I was heading home the other night when I found my exit was closed for construction.
“No big deal, I’ll just take the next one and loop back.”
The next exit was closed. This pushed me into another freeway that I eventually had to loop back on only to find the same exits were closed coming back the other direction too. The entire time Google Maps was telling me very patiently to “Take exit 12”. When I passed it once more, Google just wanted me to u-turn eventually leading me back to square 1.
Without revealing my location in this blog post, I basically was stuck in a loop with Google maps. No matter what I did, it was trying to put me back on the most efficient path that was very clearly blocked. When this dawned on me and I was sufficiently annoyed, I turned off the app and turned on my brain. How do I get home?! It was a surprisingly fun puzzle to solve (I still don’t know San Diego’s freeways that well between the 15, 8, and 163). It took me 15 minutes longer to get home but I did it and felt a strange sense of accomplishment over something so mundane. We’ve gotten so used to turning our brains off.
On a recent trip to Baja California, Mexico, I ran into a similarly un-Google-able predicament. After driving 1.5 hours down a dirt road near Santo Tomas, we arrived only to find the place we wanted to stay completely closed with no one in sight. There was no way to call someone. There was no address we could Google. There was no option to Google basic Spanish phrases to get help. I felt completely adrift and helpless at first.
I say I felt helpless and adrift at first because it also spurred a part of me that wants to figure it out. I turned my brain on and remembered that I’m smarter than my phone ever could be. I hope my phone feels humbled by this experience but I don’t think it’s that advance yet ;).

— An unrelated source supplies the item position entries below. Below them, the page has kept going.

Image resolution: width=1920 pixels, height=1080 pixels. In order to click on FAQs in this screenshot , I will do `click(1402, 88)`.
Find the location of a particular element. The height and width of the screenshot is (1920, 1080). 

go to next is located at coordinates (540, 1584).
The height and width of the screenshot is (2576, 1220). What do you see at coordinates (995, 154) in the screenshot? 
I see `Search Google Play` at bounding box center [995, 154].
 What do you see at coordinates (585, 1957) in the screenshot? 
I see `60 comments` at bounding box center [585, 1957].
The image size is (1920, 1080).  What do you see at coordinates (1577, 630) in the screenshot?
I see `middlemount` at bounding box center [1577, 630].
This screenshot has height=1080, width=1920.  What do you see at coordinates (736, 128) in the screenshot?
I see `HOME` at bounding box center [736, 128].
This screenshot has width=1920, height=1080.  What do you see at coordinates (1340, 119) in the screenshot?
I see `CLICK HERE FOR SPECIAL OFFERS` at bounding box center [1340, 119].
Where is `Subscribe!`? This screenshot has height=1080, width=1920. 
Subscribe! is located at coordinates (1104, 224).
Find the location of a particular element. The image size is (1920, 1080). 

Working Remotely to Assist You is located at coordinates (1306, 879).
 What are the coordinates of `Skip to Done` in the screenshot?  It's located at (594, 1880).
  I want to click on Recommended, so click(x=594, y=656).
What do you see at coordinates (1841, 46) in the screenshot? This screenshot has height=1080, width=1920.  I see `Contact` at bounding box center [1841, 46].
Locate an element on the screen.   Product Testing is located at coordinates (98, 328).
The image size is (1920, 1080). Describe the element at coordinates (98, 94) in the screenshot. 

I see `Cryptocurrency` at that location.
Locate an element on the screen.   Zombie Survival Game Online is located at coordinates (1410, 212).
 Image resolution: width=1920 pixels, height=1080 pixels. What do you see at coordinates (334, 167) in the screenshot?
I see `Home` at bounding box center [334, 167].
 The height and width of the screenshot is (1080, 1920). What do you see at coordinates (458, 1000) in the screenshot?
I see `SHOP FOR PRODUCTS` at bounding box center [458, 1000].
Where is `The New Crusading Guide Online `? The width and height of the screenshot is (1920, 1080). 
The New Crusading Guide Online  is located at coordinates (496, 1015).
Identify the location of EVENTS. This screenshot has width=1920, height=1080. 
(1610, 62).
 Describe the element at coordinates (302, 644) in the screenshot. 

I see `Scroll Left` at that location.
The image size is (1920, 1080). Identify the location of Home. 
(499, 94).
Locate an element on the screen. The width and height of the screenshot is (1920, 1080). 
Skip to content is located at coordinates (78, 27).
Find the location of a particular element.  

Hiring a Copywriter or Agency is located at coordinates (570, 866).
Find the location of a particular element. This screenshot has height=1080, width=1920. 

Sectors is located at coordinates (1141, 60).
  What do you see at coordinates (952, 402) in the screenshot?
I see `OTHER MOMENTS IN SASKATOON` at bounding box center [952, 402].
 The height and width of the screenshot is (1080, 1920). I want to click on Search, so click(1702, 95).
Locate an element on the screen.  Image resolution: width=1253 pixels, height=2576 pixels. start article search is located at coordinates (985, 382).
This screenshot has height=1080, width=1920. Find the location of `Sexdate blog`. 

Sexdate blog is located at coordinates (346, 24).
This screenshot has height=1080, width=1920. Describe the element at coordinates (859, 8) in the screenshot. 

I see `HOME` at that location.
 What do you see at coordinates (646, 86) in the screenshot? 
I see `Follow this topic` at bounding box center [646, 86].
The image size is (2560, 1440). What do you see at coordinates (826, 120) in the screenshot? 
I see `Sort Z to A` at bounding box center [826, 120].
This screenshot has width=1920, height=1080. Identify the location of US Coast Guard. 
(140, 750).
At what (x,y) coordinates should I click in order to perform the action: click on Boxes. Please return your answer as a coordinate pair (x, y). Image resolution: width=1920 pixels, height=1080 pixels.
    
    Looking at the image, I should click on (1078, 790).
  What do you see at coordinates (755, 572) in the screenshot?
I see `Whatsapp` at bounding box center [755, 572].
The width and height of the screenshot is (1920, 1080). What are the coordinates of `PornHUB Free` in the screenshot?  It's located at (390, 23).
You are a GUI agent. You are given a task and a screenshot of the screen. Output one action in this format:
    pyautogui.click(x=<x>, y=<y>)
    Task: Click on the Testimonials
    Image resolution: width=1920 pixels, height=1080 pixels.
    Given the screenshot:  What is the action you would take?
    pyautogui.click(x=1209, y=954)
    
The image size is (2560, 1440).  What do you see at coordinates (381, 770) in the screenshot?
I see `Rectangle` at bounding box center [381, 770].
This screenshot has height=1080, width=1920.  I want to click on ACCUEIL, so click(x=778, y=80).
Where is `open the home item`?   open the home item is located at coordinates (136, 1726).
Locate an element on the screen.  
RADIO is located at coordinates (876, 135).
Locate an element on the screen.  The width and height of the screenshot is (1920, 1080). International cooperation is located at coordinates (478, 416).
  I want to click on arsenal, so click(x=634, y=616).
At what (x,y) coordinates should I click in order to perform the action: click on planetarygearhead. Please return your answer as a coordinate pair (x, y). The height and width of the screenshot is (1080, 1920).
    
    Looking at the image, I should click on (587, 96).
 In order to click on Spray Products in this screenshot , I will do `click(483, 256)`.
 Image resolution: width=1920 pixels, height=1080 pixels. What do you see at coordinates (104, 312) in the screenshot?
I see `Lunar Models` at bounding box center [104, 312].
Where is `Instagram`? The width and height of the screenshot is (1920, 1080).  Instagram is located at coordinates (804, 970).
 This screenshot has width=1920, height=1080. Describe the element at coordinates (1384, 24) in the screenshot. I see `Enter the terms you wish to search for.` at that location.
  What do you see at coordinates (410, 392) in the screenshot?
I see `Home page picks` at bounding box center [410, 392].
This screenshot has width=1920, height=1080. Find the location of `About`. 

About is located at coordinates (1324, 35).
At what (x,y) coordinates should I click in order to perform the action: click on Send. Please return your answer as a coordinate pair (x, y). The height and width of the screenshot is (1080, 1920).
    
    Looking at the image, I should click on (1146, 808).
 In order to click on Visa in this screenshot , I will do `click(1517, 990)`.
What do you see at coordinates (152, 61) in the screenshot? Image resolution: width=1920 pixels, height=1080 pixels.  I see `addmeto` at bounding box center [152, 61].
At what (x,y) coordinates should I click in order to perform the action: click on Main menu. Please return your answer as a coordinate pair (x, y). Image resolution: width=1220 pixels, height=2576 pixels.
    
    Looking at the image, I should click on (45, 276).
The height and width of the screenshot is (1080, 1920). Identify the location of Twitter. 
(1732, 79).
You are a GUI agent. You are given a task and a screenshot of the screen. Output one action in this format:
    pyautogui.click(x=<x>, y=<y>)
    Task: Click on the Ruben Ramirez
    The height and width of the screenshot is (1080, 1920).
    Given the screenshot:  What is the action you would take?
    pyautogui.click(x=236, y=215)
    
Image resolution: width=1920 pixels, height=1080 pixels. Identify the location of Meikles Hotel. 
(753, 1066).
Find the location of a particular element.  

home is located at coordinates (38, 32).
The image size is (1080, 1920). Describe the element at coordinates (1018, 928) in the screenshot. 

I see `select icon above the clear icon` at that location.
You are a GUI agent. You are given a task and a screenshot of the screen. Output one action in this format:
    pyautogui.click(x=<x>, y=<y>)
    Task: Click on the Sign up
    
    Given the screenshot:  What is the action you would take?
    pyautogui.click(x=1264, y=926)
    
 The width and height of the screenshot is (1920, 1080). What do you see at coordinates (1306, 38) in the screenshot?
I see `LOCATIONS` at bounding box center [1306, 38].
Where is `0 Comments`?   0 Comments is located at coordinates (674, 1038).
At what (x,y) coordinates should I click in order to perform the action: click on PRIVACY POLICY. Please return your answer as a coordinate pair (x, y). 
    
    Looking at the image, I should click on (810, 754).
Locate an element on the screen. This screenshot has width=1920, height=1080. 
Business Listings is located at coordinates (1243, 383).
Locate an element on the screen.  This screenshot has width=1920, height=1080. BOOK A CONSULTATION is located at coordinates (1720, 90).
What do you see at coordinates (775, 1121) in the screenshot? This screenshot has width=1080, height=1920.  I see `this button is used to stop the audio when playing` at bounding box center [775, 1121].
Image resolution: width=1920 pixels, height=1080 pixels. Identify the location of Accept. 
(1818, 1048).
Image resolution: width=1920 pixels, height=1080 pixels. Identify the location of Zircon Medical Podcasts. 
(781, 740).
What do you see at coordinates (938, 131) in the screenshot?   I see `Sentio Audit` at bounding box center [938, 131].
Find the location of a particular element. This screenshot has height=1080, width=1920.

I’ve felt that deep feeling of panic once before. My brother and I were hiking part of the Appalachian trail in high school when we started running low on water. According to the guidebook we had (this was pre Google maps on your phone), we were coming up on multiple water sources in the next couple of miles. As I drank the rest of my water completely trusting there would be water up ahead, it hit me just how thirsty I was and how thankful I was we were going to be filling up soon. We hit the marker for the first water source and couldn’t find a single sign of water. We checked the map multiple times and wandered off the path to see if we could find it. We eventually found a dried up creek that we assumed must be at some time during the year a water source. We shrugged it off confident that as we continued we’d run into another. The next one was dried up. It was in that moment that this feeling of panic started to sink in. I never truly understood Maslow’s hierarchy of needs until then. All I had to hold on to was “but the map says there would be water”. It wasn’t much to hold onto after all. We eventually did find water miles down the trail and I still remember the relief I felt. As I write this, I’m reminded of those who experience this feeling on a daily basis. There are no words.
Sometimes in discussions, someone will just say “google it” as a way to get an affirmative “you are right and you are wrong” ending. This enrages me a lot of the time. Why can’t we just bullshit about a topic and wonder aloud how the car engine works? Why do we always HAVE to know? What are the merits in knowing the exact details and reading the wikipedia description of something? So often it feels like we shortcut creativity when we reach the delusion of certainty. It reminds me of my biology teacher, Mr. Bluge, who would never give me the answer even when I was at my wits end.
“Think, Anne! THINK! I’m not helping you. Leave me alone.”
I would badger him absolutely exacerbated until… I’d understand the answer. I have always had so much impatience with not knowing that it feels quite ironic to be writing this. It’s taken me years to appreciate the openness and freedom not knowing gives you. When I let go of the constraints of knowing facts, I find I’m much more creative in my solutions.
What gives me hope is that there is so much we can’t Google :D.